● **Activity**:
Using the records below, give again exactly the lines from the line that contains "Given: Click the tallest bar in Trend chart" through the line that contains "Given: Collapse the SIM2K-140/141/341/D160-OBDII", both ends included, and only those.
● ● ●
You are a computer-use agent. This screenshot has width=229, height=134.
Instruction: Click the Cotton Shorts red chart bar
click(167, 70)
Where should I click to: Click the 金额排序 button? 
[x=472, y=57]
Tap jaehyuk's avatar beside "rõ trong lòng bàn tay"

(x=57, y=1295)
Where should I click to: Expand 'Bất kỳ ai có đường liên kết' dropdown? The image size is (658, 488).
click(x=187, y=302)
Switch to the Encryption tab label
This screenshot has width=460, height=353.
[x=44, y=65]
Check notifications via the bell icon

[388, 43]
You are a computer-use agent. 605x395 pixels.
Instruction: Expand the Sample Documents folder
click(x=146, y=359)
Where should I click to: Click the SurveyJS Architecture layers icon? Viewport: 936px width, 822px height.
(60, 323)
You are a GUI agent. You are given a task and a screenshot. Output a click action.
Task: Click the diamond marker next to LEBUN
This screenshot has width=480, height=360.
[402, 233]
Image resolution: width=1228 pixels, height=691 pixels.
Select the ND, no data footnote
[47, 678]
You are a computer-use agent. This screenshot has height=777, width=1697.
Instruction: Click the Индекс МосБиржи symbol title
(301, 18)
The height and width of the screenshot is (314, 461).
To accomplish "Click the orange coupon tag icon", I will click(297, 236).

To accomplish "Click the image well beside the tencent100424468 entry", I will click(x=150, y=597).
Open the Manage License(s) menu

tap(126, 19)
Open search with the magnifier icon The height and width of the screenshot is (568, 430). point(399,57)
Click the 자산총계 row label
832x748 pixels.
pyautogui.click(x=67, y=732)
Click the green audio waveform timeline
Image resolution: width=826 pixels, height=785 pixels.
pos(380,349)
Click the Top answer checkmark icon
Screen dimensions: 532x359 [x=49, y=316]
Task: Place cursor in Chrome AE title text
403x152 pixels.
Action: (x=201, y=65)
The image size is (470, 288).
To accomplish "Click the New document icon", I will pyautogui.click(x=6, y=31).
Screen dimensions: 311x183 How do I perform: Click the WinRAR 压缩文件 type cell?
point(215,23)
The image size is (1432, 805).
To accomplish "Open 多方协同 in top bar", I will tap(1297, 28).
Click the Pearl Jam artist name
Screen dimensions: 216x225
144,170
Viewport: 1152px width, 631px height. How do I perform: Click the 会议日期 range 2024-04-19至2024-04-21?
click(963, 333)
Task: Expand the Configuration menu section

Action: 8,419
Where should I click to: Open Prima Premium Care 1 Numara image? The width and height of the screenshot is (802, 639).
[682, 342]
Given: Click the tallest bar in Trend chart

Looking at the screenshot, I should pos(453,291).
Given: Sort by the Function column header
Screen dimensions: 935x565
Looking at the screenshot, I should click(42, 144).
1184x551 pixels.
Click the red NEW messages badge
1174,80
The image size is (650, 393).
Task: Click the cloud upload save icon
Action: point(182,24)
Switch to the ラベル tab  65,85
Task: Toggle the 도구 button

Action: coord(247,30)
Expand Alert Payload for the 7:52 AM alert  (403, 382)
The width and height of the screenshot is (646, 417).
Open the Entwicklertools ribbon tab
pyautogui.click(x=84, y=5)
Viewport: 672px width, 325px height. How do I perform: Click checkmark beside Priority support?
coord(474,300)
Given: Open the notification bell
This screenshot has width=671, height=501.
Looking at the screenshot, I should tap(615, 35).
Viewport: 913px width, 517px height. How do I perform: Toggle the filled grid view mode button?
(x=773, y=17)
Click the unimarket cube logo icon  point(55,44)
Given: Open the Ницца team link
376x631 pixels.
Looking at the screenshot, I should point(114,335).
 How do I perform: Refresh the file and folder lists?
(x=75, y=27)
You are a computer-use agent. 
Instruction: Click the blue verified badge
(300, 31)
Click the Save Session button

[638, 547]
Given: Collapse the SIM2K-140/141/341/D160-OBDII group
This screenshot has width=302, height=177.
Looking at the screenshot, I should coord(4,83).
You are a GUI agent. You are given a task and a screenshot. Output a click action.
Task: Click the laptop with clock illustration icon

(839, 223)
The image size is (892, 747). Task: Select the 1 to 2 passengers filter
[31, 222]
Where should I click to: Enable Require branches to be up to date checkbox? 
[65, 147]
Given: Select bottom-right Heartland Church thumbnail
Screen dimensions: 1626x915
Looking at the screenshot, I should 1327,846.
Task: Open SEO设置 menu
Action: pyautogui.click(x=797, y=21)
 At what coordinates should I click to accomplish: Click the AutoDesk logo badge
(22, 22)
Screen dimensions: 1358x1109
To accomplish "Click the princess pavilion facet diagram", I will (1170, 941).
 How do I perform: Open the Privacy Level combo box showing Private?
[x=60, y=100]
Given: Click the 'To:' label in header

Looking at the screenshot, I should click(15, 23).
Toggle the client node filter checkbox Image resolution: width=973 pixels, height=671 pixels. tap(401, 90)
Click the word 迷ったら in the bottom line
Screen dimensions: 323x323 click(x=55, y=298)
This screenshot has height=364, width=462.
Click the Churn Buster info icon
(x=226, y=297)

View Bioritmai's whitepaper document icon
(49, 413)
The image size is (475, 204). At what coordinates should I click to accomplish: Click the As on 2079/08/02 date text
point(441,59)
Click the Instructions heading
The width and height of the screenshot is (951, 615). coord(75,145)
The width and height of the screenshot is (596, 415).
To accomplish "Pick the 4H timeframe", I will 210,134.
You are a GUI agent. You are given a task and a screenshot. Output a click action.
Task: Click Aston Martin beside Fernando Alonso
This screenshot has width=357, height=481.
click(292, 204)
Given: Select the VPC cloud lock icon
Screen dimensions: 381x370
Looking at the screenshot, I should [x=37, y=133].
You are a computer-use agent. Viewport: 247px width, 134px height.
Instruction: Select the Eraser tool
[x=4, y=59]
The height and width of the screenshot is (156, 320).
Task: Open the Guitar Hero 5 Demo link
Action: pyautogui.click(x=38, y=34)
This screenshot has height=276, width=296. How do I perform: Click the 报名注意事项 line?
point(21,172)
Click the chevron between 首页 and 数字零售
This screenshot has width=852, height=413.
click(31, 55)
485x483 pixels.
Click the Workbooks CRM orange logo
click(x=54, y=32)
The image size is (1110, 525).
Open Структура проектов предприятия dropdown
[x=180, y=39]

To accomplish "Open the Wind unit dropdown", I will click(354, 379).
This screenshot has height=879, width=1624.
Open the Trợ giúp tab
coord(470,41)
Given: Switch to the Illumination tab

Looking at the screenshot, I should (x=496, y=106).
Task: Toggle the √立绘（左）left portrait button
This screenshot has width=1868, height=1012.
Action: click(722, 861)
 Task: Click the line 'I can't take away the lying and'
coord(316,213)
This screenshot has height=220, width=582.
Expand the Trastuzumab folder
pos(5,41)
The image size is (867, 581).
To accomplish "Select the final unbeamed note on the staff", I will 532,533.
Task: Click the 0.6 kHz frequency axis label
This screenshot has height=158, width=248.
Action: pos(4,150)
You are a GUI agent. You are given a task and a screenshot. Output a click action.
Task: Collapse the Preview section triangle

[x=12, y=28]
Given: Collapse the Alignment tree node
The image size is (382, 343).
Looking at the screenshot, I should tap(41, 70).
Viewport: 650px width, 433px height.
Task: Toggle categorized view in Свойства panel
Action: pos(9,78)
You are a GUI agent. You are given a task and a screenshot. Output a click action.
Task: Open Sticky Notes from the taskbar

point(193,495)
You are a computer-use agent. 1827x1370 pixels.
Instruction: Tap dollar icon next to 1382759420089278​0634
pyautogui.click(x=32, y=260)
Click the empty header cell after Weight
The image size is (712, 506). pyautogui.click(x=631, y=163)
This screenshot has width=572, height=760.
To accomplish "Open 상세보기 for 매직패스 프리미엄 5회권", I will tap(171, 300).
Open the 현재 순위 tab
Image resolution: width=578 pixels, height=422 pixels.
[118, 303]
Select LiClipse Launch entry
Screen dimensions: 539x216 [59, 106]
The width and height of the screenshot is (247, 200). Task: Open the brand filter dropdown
● ● ●
● **Answer below**:
Given: Click the tallest bar in Trend chart

Looking at the screenshot, I should pos(453,291).
Given: Sort by the Function column header
Screen dimensions: 935x565
Looking at the screenshot, I should click(42, 144).
1184x551 pixels.
Click the red NEW messages badge
1174,80
The image size is (650, 393).
Task: Click the cloud upload save icon
Action: point(182,24)
Switch to the ラベル tab  65,85
Task: Toggle the 도구 button

Action: coord(247,30)
Expand Alert Payload for the 7:52 AM alert  (403, 382)
The width and height of the screenshot is (646, 417).
Open the Entwicklertools ribbon tab
pyautogui.click(x=84, y=5)
Viewport: 672px width, 325px height. How do I perform: Click checkmark beside Priority support?
coord(474,300)
Given: Open the notification bell
This screenshot has width=671, height=501.
Looking at the screenshot, I should tap(615, 35).
Viewport: 913px width, 517px height. How do I perform: Toggle the filled grid view mode button?
(x=773, y=17)
Click the unimarket cube logo icon  point(55,44)
Given: Open the Ницца team link
376x631 pixels.
Looking at the screenshot, I should point(114,335).
 How do I perform: Refresh the file and folder lists?
(x=75, y=27)
You are a computer-use agent. 
Instruction: Click the blue verified badge
(300, 31)
Click the Save Session button

[638, 547]
Given: Collapse the SIM2K-140/141/341/D160-OBDII group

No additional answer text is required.